Examples of glassbox models are decision trees, (general) linear models, and k-nearest neighbours. There’s a good chapter on interpretable models in Christoph Molnar’s Interpretable Machine Learning book. Other notable examples are Cynthia Rudin’s Falling Rule Lists (a sort of very simple decision tree) and risk-slim risk scores. However these methods are generally considered to be less predictive than gradient boosted trees and neural networks.

Rich Caruana talks about Explainable Boosting Models as a glassbox model that works almost as well as the best blackbox models. It originates from a 2012 KDD paper, Intelligible Models for Classification and Regression, where they fit a particular type of Generalised Additive Model. For the shape function they use bagged trees on each feature and use a gradient boosting method to fit the trees, with good results. In a 2013 KDD paper, Accurate Intelligible Models with Pairwise Interactions, they introduced pairwise interactions between features which greatly increased the accuracy of the models, while still remaining interpretable. Like all GAMs you end up with a sum of graphs (in this case with 1 or 2 independent variables), each of which can be inspected to understand how the model makes predictions. There’s a 2015 paper, Intelligible Models for HealthCare: Predicting PneumoniaRisk and Hospital 30-day Readmission which shows how this can be used to solve real problems. Interestingly the glassbox methods help identify data issues which may escape an exploratory data analysis.

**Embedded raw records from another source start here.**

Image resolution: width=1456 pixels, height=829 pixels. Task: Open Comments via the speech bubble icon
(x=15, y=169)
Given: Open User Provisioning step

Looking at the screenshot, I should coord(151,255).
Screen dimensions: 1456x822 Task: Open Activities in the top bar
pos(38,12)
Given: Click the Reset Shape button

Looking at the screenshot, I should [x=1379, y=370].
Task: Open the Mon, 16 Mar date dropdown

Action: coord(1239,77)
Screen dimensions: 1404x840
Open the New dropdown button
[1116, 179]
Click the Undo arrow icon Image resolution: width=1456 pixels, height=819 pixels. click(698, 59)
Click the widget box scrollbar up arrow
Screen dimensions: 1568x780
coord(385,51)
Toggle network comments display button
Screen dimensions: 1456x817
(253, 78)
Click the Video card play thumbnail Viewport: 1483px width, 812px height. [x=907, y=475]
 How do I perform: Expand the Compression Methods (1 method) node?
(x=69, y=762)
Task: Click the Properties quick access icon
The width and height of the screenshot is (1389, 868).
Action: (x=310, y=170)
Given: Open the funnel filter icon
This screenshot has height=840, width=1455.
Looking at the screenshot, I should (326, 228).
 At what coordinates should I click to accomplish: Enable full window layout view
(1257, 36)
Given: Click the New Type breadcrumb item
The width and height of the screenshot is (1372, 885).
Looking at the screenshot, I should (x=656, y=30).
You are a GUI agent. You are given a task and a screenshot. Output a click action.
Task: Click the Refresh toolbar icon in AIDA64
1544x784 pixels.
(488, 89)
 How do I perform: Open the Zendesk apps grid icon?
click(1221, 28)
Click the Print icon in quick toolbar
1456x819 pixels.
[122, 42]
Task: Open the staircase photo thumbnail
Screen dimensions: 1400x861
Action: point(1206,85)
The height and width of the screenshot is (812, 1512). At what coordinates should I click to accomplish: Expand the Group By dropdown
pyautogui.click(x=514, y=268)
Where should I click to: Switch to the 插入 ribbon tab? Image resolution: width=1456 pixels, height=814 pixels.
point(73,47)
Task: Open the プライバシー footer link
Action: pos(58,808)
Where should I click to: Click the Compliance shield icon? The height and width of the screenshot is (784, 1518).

A challenge of this method is you need good features; it doesn’t work well if you’ve just got a bunch of text, images, or unidentified columns because you can’t interpret (or view all of) the graphs.

If you don’t know what the feature means then you don’t know what it implies

As I discussed in rules and models the most promising way forward seems to be to build features on top of the raw data (using flexible blackbox methods like neural networks), and then build an explainable model on top of that - but it’s a lot of work.

Another challenge is collinearity. If two features are the same how do you share the weight of their contribution to the sum? Explainable Boosting Models share the load equally - which is probably the least bad thing to do.

This all sounds really interesting and I’m keen to try it in the InterpretML tool on real datasets to see how it performs against good baselines (e.g. Kaggle competitions).